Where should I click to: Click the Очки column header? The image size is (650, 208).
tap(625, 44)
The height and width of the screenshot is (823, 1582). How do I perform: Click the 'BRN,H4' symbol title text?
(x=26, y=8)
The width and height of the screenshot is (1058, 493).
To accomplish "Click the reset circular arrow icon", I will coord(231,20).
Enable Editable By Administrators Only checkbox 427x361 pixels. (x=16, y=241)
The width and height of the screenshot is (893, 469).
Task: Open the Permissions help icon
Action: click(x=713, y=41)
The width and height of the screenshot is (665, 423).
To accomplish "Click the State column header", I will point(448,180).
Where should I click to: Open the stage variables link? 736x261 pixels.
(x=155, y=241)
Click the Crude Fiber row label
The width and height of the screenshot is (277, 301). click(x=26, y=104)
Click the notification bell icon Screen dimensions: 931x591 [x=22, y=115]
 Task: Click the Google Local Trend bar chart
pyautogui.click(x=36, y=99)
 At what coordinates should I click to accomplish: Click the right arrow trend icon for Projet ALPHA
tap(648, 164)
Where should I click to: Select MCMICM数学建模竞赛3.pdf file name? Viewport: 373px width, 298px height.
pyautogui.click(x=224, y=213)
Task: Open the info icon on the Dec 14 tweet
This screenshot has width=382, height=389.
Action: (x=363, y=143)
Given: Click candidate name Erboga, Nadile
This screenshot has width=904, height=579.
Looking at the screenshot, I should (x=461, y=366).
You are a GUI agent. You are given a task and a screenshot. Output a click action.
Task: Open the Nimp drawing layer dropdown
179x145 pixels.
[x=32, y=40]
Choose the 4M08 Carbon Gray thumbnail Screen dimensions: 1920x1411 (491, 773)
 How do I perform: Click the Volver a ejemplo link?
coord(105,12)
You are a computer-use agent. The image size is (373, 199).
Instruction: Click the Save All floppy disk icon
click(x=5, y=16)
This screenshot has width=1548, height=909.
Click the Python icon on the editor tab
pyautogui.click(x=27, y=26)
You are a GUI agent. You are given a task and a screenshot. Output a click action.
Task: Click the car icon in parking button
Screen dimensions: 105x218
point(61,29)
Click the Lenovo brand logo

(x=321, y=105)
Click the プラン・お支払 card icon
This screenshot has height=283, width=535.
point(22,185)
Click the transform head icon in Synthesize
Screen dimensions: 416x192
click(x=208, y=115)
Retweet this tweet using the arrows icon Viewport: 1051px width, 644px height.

▸ **WHAT THE TASK ASKS**:
Please rewrite everything from the line containing "Enable Editable By" down to the line containing "(x=155, y=241)", changing "checkbox" to "check box" and keeping the rest of the data the same.

▸ **REPLY TO THE TASK**:
Enable Editable By Administrators Only check box 427x361 pixels. (x=16, y=241)
The width and height of the screenshot is (893, 469).
Task: Open the Permissions help icon
Action: click(x=713, y=41)
The width and height of the screenshot is (665, 423).
To accomplish "Click the State column header", I will point(448,180).
Where should I click to: Open the stage variables link? 736x261 pixels.
(x=155, y=241)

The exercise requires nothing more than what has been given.